What you have to do
Print the lines from the one containing "Given: Launch Yandex from the Start app list" to the one containing "903x579 pixels.", both included, character for character. Leave out the pictures.
=-=-=-=-=
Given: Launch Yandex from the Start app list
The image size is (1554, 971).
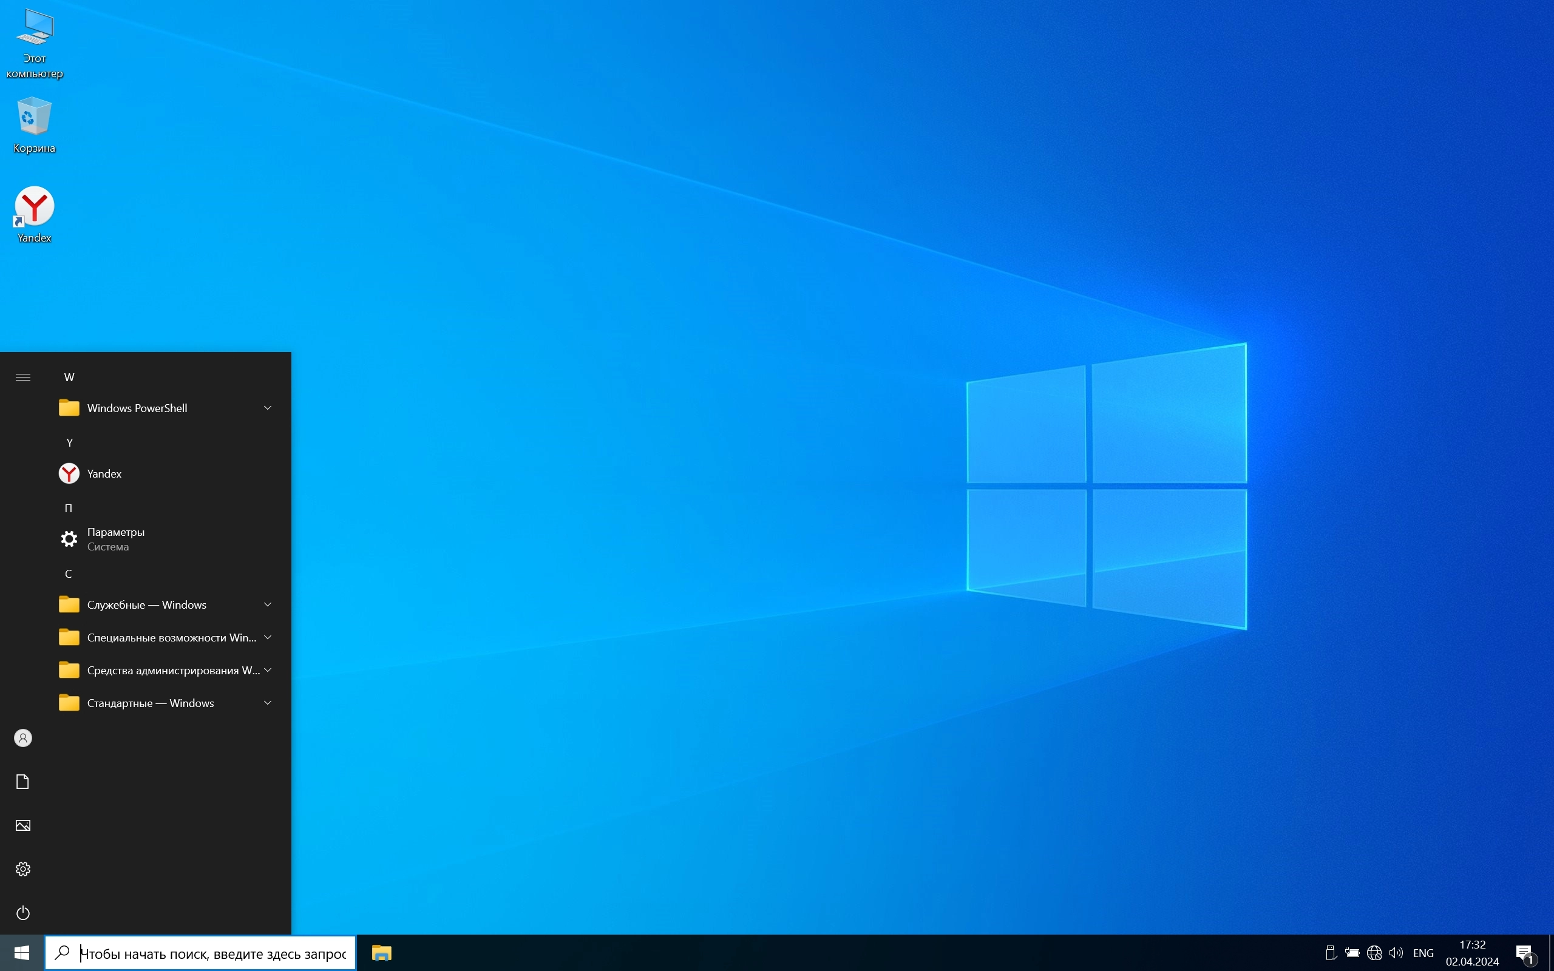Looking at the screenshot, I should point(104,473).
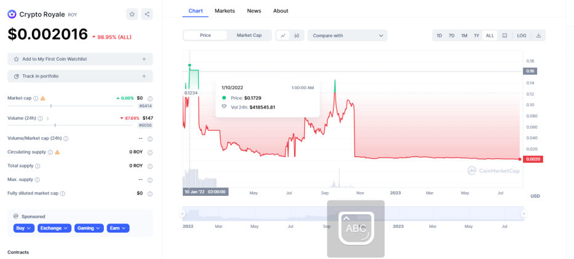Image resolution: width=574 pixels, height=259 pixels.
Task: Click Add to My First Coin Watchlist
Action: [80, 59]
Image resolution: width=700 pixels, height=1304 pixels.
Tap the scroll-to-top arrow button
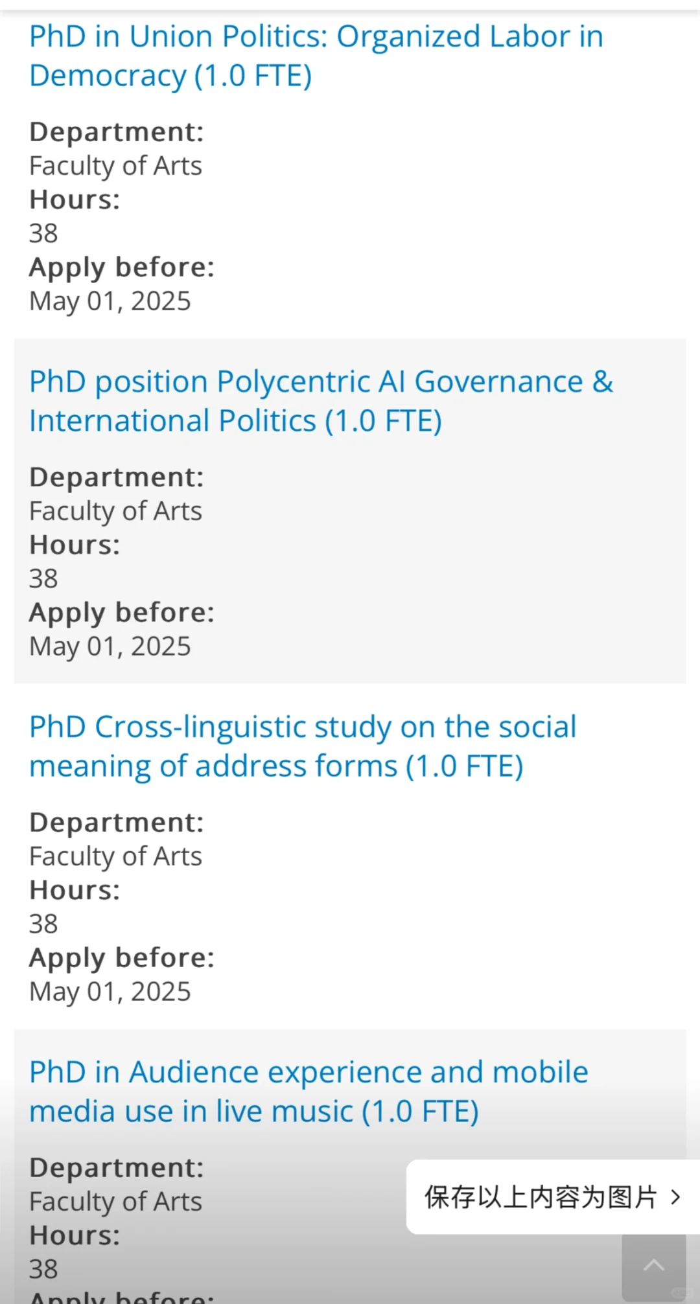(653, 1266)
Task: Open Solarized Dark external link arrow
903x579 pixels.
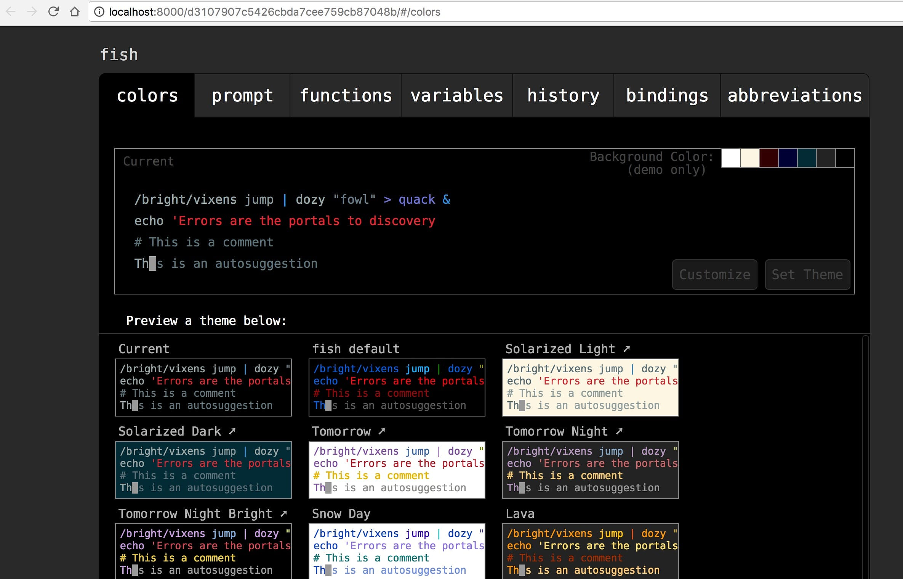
=-=-=-=-=
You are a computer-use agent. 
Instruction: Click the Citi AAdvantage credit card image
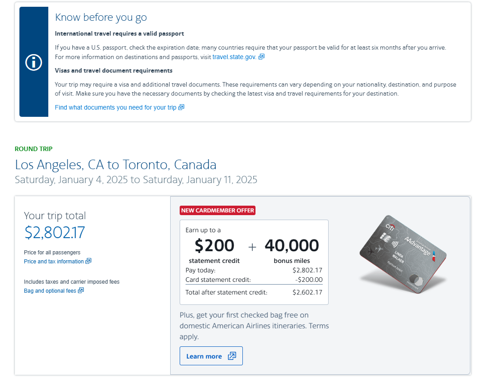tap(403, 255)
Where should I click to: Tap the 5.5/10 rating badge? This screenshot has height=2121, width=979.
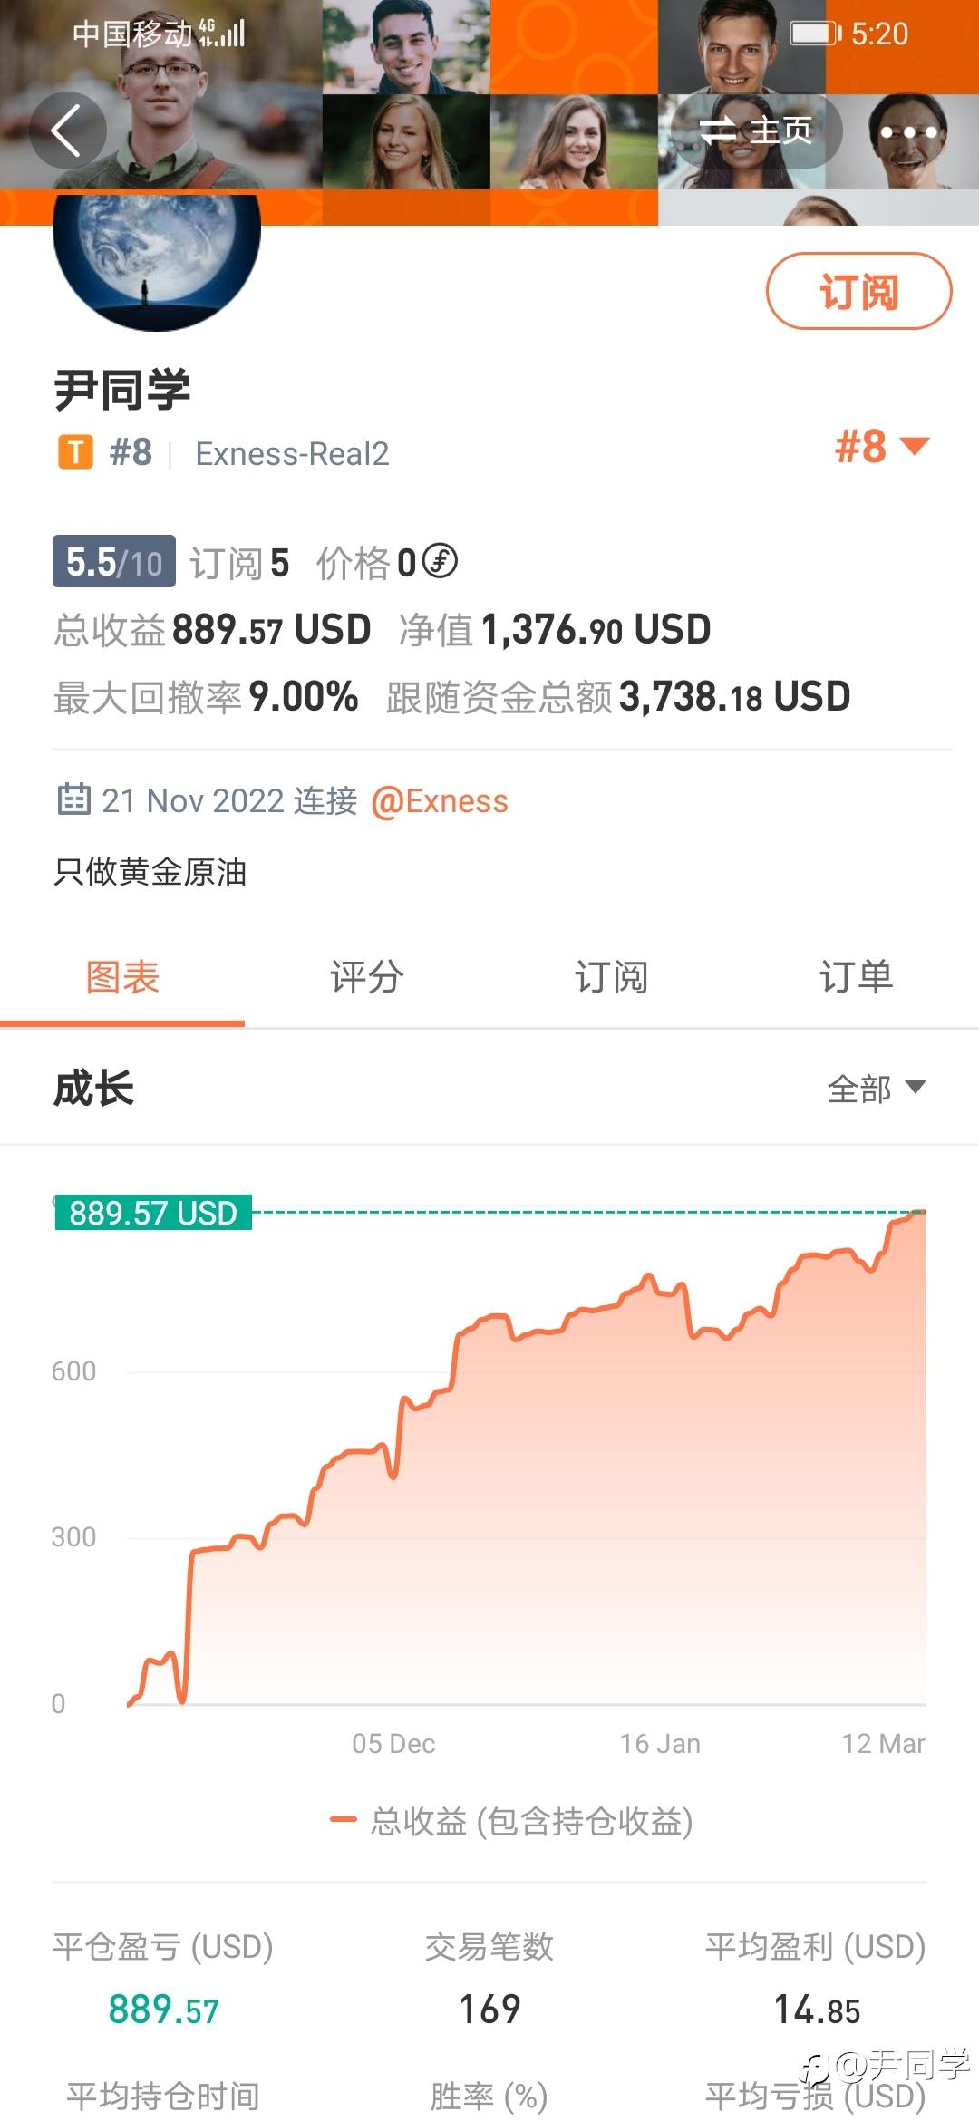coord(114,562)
=-=-=-=-=
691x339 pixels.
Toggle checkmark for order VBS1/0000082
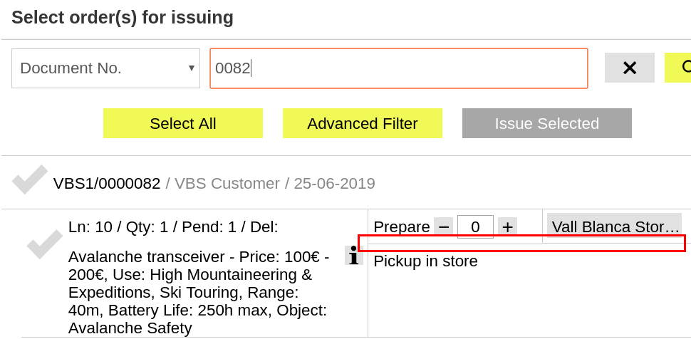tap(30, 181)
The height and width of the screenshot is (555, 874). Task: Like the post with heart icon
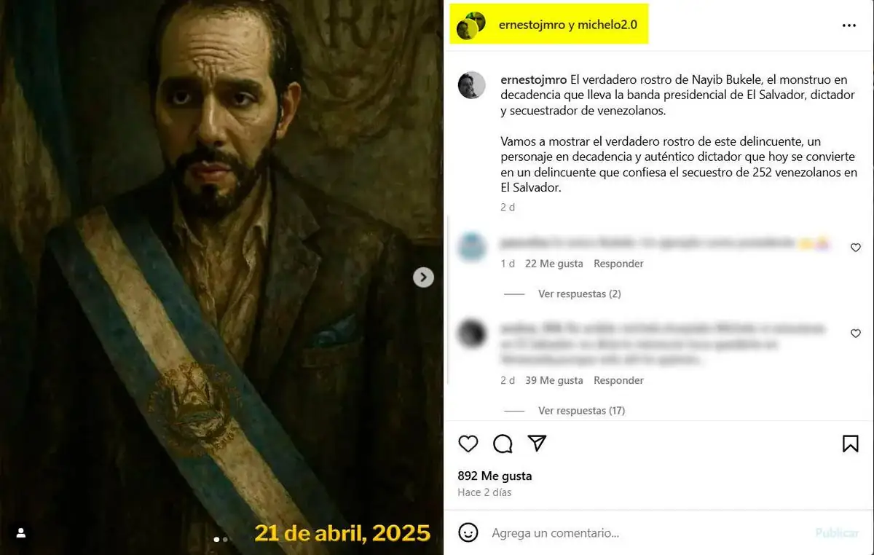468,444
=-=-=-=-=
Output of the task
Given: Launch Yandex from the Start app list
The image size is (1554, 971).
Looking at the screenshot, I should point(104,473).
Image resolution: width=574 pixels, height=259 pixels.
Task: Click Add to My First Coin Watchlist
Action: [80, 59]
Image resolution: width=700 pixels, height=1304 pixels.
Tap the scroll-to-top arrow button
(653, 1266)
Task: Open Solarized Dark external link arrow
903x579 pixels.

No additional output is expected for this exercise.